Military wants quick-strike missiles

WASHINGTON – The Pentagon, seeking a faster way to thwart threats from hostile states or terrorist groups, is asking Congress for $500 million to create a new force of conventionally armed, long-range missiles capable of striking anywhere in the world within an hour after an order is given, a senior defense official said Tuesday.

The initiative would convert 24 Trident missiles armed with nuclear warheads into rockets carrying conventional warheads and begin fielding them by 2008. The missiles would be launched from submarines and could hit targets 5,000 to 6,000 miles away within 10 yards, the official said.

A primary advantage, defense officials say, is that it would offer U.S. leaders a conventional alternative to nuclear weapons in a distant crisis where speed is essential.
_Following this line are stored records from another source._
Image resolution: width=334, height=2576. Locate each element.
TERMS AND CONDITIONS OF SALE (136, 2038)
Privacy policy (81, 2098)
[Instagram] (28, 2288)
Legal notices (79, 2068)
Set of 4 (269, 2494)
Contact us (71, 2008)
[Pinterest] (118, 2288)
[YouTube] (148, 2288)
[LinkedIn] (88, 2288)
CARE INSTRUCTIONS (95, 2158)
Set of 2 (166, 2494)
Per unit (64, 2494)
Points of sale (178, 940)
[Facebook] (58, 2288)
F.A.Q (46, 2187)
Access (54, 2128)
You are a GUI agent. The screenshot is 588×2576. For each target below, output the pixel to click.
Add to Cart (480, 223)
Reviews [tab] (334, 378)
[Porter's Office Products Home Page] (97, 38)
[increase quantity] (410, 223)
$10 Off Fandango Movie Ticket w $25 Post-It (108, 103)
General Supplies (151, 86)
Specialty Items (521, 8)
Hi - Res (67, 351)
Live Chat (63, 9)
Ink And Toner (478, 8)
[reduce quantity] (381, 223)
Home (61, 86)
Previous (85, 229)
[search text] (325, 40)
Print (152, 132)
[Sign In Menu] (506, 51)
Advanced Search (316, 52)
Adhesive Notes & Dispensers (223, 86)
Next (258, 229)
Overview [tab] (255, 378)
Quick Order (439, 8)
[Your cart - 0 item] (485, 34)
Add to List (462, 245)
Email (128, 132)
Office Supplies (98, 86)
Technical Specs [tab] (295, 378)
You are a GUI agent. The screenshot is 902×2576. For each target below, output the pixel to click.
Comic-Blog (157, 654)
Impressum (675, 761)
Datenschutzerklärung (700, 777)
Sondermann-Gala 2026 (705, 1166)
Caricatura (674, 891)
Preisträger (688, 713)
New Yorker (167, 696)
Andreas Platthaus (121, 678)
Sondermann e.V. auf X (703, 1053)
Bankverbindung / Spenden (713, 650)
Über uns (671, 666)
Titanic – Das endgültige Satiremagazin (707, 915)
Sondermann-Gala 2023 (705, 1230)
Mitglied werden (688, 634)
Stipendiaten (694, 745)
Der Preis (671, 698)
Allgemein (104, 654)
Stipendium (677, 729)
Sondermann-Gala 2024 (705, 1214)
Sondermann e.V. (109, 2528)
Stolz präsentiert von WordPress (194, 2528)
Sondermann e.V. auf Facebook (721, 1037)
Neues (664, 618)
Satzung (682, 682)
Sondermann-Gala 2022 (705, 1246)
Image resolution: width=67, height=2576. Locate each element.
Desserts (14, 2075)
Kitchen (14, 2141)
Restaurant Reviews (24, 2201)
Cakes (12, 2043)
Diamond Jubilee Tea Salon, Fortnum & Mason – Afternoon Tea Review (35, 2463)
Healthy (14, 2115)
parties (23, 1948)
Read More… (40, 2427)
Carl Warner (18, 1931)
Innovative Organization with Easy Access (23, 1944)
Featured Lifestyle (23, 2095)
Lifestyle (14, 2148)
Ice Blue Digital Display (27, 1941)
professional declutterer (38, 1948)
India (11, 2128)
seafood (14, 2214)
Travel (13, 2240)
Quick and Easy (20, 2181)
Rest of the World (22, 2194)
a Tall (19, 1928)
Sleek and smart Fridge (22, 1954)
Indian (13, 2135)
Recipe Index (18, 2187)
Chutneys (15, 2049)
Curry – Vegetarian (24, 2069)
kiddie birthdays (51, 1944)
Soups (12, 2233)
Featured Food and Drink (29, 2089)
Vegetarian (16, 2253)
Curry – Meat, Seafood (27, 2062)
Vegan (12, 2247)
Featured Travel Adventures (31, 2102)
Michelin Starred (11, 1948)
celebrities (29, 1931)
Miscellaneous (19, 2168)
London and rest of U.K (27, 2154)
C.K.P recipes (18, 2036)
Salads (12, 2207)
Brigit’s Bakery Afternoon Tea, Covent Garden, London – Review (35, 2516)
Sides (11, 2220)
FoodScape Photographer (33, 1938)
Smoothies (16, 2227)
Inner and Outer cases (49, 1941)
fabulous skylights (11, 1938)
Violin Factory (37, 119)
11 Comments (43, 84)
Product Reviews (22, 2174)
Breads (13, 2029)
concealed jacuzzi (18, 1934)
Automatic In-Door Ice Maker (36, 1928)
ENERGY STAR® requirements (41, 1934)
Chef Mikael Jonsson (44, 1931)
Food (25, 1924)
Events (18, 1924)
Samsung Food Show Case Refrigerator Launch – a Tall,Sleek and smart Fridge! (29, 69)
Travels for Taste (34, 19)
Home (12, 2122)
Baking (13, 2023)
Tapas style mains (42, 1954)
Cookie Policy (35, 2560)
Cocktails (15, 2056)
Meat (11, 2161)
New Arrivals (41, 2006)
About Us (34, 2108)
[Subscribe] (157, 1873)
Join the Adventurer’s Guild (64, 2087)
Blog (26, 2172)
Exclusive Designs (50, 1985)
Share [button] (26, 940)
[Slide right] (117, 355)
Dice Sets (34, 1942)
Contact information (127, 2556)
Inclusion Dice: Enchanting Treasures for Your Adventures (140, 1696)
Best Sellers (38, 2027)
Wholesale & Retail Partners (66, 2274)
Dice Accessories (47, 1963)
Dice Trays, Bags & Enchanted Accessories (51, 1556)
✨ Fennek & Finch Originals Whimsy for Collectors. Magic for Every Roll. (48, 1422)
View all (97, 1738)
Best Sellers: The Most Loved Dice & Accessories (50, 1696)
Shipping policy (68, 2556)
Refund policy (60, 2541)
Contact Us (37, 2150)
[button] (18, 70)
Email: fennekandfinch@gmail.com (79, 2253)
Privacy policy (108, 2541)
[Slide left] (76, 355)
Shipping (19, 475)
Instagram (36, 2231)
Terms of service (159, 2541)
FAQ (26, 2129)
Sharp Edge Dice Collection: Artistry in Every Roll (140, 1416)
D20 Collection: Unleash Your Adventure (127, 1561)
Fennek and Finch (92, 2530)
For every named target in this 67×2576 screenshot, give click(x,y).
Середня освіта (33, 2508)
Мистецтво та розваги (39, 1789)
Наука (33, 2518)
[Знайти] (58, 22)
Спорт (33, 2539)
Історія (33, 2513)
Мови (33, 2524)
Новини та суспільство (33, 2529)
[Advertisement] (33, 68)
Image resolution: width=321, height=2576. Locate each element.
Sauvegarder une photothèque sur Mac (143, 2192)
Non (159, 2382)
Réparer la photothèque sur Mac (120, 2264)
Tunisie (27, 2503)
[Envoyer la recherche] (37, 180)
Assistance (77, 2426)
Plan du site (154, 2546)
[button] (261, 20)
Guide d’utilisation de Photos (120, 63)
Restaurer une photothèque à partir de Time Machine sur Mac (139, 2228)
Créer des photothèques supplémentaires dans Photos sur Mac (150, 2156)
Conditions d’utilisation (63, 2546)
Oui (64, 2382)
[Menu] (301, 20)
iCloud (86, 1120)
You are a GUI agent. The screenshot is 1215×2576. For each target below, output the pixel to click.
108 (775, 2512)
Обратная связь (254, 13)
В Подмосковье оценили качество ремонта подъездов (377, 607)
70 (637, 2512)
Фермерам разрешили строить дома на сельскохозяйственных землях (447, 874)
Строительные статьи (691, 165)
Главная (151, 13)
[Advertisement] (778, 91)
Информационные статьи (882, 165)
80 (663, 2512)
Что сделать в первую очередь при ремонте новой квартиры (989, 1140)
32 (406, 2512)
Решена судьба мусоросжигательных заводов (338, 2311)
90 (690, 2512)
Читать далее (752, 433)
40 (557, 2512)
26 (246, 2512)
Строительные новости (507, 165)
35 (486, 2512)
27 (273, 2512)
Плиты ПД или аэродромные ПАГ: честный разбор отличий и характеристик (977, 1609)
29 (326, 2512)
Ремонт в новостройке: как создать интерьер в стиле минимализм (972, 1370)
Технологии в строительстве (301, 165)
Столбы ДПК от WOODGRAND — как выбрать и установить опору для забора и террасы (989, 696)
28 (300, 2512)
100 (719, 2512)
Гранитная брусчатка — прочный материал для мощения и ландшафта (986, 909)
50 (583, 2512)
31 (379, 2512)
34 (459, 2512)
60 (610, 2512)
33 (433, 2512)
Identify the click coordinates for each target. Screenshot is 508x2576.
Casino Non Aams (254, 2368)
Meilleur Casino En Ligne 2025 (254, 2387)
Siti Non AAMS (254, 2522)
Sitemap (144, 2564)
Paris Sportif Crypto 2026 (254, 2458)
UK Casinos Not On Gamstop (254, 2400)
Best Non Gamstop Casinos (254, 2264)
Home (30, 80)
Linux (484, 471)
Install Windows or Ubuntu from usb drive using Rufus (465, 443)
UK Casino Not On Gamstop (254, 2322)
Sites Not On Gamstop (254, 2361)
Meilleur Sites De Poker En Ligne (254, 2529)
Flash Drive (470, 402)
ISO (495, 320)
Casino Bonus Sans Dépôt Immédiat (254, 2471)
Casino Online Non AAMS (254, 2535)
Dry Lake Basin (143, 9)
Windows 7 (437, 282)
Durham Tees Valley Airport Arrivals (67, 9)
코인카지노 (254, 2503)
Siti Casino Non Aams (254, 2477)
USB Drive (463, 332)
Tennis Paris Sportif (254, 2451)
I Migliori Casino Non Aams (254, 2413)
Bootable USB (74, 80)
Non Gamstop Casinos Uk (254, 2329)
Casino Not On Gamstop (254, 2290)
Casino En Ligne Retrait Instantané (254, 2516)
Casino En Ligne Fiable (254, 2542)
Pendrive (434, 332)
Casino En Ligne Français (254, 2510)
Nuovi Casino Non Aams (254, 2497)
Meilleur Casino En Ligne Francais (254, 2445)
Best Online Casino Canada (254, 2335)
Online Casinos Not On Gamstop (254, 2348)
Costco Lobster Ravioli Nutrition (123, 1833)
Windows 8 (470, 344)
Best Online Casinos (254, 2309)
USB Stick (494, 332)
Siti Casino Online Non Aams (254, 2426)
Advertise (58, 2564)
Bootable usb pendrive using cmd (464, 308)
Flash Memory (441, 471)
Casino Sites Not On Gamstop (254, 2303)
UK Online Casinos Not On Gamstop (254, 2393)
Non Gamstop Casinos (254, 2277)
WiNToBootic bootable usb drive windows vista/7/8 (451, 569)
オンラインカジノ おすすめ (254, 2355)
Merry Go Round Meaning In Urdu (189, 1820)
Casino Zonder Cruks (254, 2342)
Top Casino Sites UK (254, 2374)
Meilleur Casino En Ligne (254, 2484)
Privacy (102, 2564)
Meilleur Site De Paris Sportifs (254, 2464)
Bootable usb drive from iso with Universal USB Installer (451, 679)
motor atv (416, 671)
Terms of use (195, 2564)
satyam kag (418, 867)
They acknowledge a major risk is that other nations could conceivably misinterpret a conventional missile attack as a nuclear strike.

“Will it be interpreted as having a nuclear warhead and elicit … a nuclear response?” asked the senior defense official, acknowledging the potential “ambiguity” of the weapon if detected by early-warning systems. Such systems may not be able to determine if an incoming warhead is conventional or nuclear.

The worrisome scenario, he said, “is that they do see it, then they misinterpret it,” he told a meeting of defense reporters. The officials spoke on the condition of anonymity because they had not yet briefed Congress.

The senior defense official said the Pentagon seeks to open a debate on the benefits and risks of the proposed conventional ballistic missiles and publicize them as a potential deterrent. “We’ve done the testing” and developed one of two planned conventional warheads, he said.